*Exercise:*
Locate and copy each line in the data that contains the word "height".
'''
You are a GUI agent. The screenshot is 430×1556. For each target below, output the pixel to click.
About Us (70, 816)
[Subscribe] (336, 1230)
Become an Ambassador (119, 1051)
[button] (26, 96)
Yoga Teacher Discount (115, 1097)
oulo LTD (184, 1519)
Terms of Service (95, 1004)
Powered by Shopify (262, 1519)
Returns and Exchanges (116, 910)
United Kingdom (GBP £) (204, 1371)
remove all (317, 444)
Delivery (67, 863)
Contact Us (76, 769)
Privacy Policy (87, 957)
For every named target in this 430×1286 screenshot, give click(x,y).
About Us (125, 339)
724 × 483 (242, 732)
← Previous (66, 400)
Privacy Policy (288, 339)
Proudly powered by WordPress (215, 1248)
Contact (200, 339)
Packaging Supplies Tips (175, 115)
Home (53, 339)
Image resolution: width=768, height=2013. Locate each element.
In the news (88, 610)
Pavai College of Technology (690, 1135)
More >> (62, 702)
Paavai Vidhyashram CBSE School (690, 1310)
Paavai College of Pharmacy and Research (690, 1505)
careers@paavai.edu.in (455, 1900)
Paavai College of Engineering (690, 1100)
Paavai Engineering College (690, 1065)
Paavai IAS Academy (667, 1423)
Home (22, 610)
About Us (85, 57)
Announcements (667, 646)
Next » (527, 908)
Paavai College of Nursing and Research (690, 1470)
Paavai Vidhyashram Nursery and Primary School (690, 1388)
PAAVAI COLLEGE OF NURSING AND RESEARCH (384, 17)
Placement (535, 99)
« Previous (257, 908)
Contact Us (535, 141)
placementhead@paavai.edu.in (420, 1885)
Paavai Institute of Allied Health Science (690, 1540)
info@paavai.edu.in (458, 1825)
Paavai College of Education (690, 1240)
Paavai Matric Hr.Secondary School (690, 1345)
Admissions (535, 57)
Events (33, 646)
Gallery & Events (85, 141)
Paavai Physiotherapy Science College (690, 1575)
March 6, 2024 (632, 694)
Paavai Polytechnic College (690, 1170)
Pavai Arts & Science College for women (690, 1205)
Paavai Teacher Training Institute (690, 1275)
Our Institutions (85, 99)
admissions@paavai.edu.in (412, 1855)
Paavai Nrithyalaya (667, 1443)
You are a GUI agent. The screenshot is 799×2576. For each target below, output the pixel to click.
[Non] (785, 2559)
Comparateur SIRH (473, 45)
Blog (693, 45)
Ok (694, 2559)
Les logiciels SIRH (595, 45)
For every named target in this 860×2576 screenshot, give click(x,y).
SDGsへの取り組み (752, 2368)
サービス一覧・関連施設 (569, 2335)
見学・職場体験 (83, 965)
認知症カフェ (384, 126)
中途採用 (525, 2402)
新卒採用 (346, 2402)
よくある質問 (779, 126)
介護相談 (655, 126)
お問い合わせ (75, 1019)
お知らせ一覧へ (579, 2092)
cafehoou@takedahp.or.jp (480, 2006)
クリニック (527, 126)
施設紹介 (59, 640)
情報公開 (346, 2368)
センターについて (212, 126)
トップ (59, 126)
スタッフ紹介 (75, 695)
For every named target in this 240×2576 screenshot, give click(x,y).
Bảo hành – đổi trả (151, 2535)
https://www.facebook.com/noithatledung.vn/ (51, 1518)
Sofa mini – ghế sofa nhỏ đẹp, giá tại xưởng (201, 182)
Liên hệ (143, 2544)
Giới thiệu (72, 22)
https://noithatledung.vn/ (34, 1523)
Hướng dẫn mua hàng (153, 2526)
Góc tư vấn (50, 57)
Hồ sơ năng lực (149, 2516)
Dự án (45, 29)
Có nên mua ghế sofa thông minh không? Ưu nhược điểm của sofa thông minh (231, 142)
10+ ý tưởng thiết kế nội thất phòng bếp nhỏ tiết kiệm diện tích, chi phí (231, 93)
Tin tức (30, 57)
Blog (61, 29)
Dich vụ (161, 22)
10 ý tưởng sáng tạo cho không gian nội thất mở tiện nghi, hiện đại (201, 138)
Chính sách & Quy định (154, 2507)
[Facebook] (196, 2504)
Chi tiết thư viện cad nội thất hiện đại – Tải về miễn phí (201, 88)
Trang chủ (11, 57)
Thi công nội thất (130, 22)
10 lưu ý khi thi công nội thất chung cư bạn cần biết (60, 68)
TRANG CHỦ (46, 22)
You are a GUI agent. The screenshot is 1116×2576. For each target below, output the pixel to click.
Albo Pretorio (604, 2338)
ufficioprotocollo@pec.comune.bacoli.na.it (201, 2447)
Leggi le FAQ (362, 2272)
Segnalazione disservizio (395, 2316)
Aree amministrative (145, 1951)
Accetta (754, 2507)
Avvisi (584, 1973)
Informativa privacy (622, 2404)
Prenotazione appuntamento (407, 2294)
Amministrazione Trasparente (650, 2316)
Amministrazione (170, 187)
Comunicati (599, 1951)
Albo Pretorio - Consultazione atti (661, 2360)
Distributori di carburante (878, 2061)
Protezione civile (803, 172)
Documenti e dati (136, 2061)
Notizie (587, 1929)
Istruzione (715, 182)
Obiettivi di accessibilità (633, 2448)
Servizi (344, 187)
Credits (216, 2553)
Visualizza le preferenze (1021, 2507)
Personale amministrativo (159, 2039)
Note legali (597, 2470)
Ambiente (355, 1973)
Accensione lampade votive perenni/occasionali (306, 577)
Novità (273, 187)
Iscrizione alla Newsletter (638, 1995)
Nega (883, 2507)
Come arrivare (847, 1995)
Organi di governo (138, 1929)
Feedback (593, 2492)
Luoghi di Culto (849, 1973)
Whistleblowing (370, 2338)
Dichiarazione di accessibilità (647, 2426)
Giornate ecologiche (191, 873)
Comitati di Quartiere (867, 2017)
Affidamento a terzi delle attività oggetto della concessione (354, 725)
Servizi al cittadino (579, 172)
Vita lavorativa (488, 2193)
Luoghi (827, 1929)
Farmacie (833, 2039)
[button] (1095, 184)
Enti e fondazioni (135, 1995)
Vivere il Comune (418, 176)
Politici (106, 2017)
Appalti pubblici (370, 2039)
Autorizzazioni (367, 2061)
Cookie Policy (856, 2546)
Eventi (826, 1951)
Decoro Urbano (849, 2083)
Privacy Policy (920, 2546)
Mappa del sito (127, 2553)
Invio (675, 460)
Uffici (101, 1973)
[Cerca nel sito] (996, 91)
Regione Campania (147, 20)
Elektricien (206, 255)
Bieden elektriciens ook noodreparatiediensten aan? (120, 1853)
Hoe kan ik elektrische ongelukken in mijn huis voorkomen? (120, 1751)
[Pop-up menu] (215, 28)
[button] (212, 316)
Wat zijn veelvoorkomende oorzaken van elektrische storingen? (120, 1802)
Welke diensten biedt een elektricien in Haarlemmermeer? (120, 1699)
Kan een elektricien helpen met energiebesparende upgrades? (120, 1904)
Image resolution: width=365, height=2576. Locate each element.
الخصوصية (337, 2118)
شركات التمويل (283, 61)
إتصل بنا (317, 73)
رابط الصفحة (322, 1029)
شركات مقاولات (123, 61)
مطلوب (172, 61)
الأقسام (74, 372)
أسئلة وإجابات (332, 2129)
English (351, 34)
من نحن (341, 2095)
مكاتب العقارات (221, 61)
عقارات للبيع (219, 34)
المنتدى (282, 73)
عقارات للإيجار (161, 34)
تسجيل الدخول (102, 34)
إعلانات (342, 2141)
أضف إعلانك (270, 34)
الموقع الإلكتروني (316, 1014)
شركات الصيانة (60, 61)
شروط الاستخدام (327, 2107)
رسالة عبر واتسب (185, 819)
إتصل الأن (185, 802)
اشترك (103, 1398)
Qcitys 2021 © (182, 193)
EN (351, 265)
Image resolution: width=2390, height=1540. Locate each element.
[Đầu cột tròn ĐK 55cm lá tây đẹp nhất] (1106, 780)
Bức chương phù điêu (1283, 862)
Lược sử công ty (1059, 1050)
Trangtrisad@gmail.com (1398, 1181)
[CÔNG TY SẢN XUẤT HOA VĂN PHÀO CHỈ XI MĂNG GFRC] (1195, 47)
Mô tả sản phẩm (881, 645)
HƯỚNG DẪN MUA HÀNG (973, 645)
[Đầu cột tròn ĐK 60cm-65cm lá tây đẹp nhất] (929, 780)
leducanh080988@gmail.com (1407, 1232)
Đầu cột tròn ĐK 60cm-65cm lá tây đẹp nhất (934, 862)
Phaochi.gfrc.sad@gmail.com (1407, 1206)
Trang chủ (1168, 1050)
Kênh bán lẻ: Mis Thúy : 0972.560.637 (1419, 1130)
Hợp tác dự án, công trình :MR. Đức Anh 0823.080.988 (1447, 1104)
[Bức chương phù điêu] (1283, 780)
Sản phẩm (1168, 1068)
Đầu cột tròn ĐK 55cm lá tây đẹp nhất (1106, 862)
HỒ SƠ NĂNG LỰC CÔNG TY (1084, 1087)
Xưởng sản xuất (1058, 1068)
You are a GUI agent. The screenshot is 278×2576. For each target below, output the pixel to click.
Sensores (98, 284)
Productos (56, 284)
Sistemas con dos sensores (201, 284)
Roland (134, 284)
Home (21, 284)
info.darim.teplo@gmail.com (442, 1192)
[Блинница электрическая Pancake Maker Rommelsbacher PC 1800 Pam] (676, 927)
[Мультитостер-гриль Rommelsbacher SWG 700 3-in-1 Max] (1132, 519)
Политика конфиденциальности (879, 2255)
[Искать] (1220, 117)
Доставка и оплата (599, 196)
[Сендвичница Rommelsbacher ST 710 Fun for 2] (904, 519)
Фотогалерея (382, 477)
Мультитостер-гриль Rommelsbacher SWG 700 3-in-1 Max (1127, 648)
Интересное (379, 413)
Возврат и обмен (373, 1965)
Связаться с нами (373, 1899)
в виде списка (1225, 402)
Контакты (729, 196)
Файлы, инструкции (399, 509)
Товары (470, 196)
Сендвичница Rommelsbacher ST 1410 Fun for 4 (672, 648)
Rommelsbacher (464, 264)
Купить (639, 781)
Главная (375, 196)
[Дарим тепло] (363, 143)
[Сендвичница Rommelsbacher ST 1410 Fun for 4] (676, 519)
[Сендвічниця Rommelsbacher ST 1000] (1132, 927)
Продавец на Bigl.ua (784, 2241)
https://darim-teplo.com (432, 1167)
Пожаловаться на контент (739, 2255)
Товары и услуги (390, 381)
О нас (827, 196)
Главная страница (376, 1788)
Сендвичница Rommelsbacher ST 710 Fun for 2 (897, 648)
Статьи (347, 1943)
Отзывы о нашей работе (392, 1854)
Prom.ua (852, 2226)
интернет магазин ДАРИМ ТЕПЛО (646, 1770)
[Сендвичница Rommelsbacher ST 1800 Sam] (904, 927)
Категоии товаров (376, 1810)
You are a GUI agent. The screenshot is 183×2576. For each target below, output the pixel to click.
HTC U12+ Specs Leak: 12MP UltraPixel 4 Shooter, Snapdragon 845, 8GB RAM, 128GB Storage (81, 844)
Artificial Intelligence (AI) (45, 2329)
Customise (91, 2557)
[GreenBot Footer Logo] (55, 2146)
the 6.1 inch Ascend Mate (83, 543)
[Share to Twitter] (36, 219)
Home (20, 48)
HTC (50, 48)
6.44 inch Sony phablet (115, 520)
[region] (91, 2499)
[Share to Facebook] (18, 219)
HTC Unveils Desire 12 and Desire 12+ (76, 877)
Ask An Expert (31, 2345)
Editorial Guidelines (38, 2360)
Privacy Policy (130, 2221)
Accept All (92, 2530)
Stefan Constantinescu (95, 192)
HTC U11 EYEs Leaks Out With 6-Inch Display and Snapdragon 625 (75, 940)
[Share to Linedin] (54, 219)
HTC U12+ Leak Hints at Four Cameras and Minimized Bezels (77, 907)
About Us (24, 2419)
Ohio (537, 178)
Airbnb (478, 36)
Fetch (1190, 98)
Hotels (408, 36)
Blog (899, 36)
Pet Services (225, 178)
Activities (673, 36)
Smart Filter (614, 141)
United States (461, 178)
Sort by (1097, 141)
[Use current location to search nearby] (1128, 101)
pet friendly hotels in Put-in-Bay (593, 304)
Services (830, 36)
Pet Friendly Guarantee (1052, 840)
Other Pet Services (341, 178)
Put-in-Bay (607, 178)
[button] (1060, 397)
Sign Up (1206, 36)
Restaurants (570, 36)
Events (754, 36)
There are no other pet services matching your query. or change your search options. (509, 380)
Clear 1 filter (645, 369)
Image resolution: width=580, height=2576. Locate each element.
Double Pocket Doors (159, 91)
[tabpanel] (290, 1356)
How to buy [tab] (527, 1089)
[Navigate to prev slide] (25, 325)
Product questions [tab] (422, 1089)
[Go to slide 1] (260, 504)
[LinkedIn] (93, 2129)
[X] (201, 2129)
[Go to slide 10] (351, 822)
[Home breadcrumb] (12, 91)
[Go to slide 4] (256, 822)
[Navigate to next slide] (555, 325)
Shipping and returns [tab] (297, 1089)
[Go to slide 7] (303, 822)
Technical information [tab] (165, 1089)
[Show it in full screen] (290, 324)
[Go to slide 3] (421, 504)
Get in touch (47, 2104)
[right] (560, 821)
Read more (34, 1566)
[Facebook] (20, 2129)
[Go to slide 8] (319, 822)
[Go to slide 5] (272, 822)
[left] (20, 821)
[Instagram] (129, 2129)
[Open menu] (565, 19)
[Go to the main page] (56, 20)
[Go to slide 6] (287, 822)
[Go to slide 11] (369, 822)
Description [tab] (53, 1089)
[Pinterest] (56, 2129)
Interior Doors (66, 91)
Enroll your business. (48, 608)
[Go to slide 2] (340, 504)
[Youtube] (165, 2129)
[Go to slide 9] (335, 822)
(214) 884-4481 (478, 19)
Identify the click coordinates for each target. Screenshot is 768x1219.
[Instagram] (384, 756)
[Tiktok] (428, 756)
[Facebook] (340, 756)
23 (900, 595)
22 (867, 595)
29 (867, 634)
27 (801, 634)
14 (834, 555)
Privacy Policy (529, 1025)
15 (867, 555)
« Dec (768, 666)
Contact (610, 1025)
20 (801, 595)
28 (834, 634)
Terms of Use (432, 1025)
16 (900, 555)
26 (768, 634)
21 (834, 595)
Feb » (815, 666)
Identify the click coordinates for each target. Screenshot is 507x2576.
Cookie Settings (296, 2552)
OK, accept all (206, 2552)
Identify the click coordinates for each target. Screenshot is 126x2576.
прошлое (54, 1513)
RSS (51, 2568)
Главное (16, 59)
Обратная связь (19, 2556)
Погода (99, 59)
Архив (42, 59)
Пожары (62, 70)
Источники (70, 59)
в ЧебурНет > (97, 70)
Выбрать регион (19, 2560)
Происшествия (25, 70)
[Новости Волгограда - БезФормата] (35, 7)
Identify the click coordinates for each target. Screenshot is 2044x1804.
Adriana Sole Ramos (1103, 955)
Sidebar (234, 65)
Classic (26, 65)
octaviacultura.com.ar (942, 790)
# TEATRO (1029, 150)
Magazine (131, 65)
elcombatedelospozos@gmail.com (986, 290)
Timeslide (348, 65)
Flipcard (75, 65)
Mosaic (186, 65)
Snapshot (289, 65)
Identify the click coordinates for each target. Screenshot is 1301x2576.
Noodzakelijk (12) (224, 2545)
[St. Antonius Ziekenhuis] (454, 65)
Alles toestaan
'''
*Task response:*
Image resolution: width=768, height=2013. Locate each element.
Image resolution: width=365, height=2576. Locate each element.
Image resolution: width=2390, height=1540. Locate each element.
Image resolution: width=580, height=2576. Locate each element.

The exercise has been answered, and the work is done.